§ TASK BRIEF
Continue the Italy summer packing text from where it stops.

§ EXERCISE TEXT
========

Aperitivo and evening culture. Italians dress up for evenings in a way that’s not always reflected in northern European travel packing guides. You don’t need to bring ball gowns, but you do need at least one outfit that’s genuinely elevated, because a dinner in Florence or a rooftop bar in Positano requires something more than your walking clothes.

The formula I’ve developed solves all four of these realities at once. Here’s how it works.


3. Build a Summer Palette — The Italian Way

Before you open your wardrobe, commit to a colour palette. This is the single most important decision in the entire packing process, and it’s the thing most people skip. Without a palette, you end up with clothes that don’t mix, accessories that only match half your outfits, and a bag that looks full and still feels like you have nothing to wear.

For Italy in summer, I work within a base of white, off-white, and tan, with terracotta or dusty rose as a warm accent, and one deeper neutral — navy or black — for evenings. Every piece has to fit within this palette, or it doesn’t make the cut, regardless of how much I like it at home.

The reason this palette works so specifically well for Italy in summer: it mirrors the visual language of the country itself. Cream-coloured linen against warm stone. Terracotta tones that echo the tiled rooftops. White cotton on a sun-bleached Sicilian terrace. You will photograph brilliantly. You will feel like you belong there. And practically, every top works with every bottom, every accessory does double duty, and you multiply your outfit options without adding a single extra item to your bag.

Wild card rule: Allow yourself one piece with genuine personality — a printed silk scarf in an ochre or sage, a boldly patterned blouse that still sits within the warm palette. It stops everything feeling too co-ordinated, and it gives you one outfit that feels genuinely different and fun even on day nine.


4. Tops: Six Pieces for Ten Italian Days

Six tops for ten days sounds like not enough. Combined with the laundry stop that comes later in this guide, it is absolutely more than enough — and in Italian summer heat, you’ll be grateful for every item you didn’t pack.

The six-top formula for Italy:

1. Two lightweight linen or cotton-blend tees — one white, one in your warm accent colour. Linen is the fabric of Italian summer; it breathes, it looks intentional, and it dries fast when you hand-wash it.

2. One linen button-down shirt. This is your most important item for the whole trip. Worn open over a tee, it covers your shoulders and arms for church visits without requiring you to change. Worn done up with your best trousers or skirt, it becomes an evening outfit. Worn tied at the waist over a dress, it’s a completely different look. The linen button-down does more work per square centimetre of bag space than any other item you will pack.

========

§ INFORMATION PROVIDED

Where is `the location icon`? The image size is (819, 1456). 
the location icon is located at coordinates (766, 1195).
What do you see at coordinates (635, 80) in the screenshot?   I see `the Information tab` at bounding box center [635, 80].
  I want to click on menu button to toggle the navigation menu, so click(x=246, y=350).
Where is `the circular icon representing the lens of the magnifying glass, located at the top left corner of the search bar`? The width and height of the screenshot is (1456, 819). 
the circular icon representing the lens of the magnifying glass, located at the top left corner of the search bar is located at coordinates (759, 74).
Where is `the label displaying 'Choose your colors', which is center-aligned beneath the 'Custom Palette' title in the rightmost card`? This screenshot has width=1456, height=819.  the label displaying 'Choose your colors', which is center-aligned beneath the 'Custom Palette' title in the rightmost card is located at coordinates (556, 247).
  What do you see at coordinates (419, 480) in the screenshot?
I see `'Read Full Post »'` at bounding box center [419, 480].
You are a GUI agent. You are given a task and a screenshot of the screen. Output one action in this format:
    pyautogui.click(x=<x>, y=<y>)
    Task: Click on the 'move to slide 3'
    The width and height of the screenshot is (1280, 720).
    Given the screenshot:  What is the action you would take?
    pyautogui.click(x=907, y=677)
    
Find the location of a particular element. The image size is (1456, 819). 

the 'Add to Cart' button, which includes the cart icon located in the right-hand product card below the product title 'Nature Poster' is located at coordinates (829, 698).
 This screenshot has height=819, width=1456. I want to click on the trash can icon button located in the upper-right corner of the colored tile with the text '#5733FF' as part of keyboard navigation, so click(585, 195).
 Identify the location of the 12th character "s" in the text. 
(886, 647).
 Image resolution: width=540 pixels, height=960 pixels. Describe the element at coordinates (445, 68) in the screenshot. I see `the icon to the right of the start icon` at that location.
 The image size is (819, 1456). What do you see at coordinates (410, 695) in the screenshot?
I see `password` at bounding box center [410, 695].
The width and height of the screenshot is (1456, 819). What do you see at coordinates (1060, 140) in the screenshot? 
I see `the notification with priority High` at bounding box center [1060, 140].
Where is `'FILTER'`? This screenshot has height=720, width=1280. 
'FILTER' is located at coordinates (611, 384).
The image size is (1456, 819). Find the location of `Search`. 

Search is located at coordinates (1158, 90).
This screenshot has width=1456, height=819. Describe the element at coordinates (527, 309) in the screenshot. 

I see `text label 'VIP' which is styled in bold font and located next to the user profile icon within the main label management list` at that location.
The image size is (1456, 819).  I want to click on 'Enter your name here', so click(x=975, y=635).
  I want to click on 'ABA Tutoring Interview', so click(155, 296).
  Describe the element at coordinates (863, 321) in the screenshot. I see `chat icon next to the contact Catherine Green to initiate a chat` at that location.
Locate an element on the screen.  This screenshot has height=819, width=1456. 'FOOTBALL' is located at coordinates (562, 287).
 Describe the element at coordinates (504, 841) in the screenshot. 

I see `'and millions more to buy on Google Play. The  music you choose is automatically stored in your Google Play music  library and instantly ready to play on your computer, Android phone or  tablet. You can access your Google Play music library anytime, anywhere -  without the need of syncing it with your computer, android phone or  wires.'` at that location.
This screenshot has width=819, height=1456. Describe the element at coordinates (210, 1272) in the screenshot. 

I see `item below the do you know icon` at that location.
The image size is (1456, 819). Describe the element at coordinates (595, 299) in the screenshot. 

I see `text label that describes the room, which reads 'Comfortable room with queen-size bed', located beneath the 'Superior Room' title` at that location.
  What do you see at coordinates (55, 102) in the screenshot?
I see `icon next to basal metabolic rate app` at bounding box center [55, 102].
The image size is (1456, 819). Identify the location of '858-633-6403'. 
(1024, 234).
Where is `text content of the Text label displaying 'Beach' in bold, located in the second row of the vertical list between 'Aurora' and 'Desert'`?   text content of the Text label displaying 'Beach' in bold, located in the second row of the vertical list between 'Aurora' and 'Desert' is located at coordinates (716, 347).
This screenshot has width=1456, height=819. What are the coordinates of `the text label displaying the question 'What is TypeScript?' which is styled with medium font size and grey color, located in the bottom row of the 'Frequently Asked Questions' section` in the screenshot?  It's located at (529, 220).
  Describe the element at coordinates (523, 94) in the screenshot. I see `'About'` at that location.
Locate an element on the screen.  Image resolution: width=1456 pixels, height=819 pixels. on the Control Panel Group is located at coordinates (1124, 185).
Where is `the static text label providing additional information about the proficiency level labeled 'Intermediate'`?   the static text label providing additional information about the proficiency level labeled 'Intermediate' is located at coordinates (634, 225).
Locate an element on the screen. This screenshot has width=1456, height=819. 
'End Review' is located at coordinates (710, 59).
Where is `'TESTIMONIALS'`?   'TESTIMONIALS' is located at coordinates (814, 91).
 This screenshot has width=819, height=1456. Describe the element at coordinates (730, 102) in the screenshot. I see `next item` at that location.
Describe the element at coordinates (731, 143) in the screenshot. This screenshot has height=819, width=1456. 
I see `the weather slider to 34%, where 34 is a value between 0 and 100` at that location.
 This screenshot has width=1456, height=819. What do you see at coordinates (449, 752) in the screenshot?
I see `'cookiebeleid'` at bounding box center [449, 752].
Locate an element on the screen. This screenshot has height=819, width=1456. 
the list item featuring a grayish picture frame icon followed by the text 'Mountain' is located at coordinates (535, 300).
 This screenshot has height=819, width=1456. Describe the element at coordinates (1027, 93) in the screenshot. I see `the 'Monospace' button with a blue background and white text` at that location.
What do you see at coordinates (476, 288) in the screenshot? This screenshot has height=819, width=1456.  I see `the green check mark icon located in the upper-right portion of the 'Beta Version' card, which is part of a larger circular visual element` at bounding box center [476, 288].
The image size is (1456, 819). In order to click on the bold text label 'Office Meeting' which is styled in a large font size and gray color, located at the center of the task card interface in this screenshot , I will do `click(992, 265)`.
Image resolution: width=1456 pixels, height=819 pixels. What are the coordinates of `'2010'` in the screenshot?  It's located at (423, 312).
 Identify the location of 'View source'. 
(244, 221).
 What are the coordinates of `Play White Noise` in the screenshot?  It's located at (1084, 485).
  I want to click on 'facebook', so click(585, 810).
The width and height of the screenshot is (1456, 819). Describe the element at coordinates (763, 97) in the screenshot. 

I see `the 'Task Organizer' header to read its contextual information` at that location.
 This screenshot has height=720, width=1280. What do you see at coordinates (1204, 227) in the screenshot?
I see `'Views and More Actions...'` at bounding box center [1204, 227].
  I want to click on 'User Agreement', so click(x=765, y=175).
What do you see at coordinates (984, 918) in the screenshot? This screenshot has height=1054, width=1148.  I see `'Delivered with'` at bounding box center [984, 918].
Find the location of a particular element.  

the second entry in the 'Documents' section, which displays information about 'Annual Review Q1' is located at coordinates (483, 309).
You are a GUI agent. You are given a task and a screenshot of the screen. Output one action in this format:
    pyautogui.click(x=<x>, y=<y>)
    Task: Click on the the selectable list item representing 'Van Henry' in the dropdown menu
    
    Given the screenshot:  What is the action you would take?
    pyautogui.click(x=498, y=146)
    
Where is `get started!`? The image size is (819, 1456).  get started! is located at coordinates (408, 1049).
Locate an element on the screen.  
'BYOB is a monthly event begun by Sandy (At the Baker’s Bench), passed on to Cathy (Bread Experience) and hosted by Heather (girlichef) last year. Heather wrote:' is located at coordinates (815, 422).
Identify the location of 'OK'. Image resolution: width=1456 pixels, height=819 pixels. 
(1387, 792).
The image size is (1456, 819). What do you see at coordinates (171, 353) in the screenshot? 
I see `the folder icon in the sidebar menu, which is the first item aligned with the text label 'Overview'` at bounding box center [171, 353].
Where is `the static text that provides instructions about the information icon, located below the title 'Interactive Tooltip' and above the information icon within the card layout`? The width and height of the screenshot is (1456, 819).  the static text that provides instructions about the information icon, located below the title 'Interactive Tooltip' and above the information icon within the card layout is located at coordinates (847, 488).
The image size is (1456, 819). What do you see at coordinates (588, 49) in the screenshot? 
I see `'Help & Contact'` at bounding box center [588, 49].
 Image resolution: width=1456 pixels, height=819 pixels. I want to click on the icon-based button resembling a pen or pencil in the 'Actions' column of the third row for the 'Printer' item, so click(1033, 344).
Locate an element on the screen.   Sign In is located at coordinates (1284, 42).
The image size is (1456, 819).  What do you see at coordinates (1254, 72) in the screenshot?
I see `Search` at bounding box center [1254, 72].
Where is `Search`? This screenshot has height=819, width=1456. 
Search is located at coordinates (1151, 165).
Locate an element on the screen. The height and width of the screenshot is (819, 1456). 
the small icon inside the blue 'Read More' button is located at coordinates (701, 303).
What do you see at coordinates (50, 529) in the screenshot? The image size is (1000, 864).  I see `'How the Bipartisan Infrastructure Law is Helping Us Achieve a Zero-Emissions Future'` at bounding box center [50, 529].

========

§ RESPONSE TO THE EXERCISE
3. One slightly elevated blouse or silky top for dinners and evening outings. Something that shakes out of your bag looking intentional rather than crumpled.

4. One fitted or slightly cropped top in a neutral — for the days when you want to look put-together without visible effort.

5. One striped or patterned top that carries the aesthetic weight of the week. The piece that makes photos look good and that gives your outfits variety when everything else is fairly neutral.

6. One long-sleeve lightweight layer — a thin cotton knit or a silk blend — for overly air-conditioned restaurants, night trains, or the genuinely surprising cool of a Roman evening in late September.

The fabric rule for Italian summer cannot be overstated: linen and natural fibre blends only, wherever possible. Synthetic fabrics in thirty-five-degree heat become unwearable within an hour of putting them on. Test everything at home: wear it for a couple of hours on a warm day, or scrunch it in your hand for thirty seconds and see what happens to the shape. If it comes out looking like a receipt, it belongs in a different trip.

Local tip: Wear your linen button-down on the travel day. It’ll arrive as fresh as it’ll ever be, it covers you for any airport chapel you might wander through, and it sets the tone for the trip.


5. Bottoms: Four Is the Number

Four bottoms for ten Italian summer days. I will stand by this number under any questioning.

The four-bottom formula:

1. One pair of straight-leg or wide-leg linen trousers in a neutral — tan, white, or off-white. These are the most versatile item in your whole bag for Italy specifically. They’re cool in the heat, they cover your legs for churches without feeling heavy, they look elevated enough for dinner, and they go with every top you’ve packed.

2. One midi skirt — floaty, lightweight, in your palette. For hot days, beaches, Amalfi Coast terraces, and the evenings when you want to feel properly dressed without putting any effort in. A wrap skirt is particularly good here because it adjusts as needed and packs to almost nothing.

3. One pair of dark or mid-wash jeans. Yes, jeans in Italy in summer. You’ll thank yourself for the evenings when the temperature drops, for the air-conditioned museums that genuinely go arctic, and for the city days in September when twenty-five degrees feels almost cool. Wear them on the plane so they take up zero bag space.

4. One pair of lightweight shorts or a second casual skirt for days that are simply too hot for anything else — beach towns, Sicily, the Amalfi Coast at peak August.

People notice your tops and accessories far more than your bottoms. The linen trousers will be worn at least three times. Nobody will notice, and nobody will care.

Local tip: Italian white linen trousers are a travel investment, not a liability. Yes, they show marks more readily than dark trousers — bring a small stain removal pen. The versatility and the aesthetic reward are worth the slight extra care.


6. Dresses: Two, and They Do All the Heavy Lifting

Dresses are where Italy packing gets interesting, because a good dress in Italy is genuinely four or five different outfits depending on how you style it. One dress plus a linen shirt thrown over it covers you for a church, a market, a casual lunch, and a slightly smarter dinner. One dress with a blazer or leather-look jacket becomes a genuinely evening-appropriate outfit.

Pack two:

One casual day dress — floaty, lightweight, in your palette. Something you’d wear to wander a hilltop village, eat lunch at a harbour, or spend an afternoon at a vineyard. Jersey and cotton-voile dresses both work brilliantly because they pack flat and shake out well. Wrap styles are particularly good because they’re adjustable, universally flattering, and incredibly packable.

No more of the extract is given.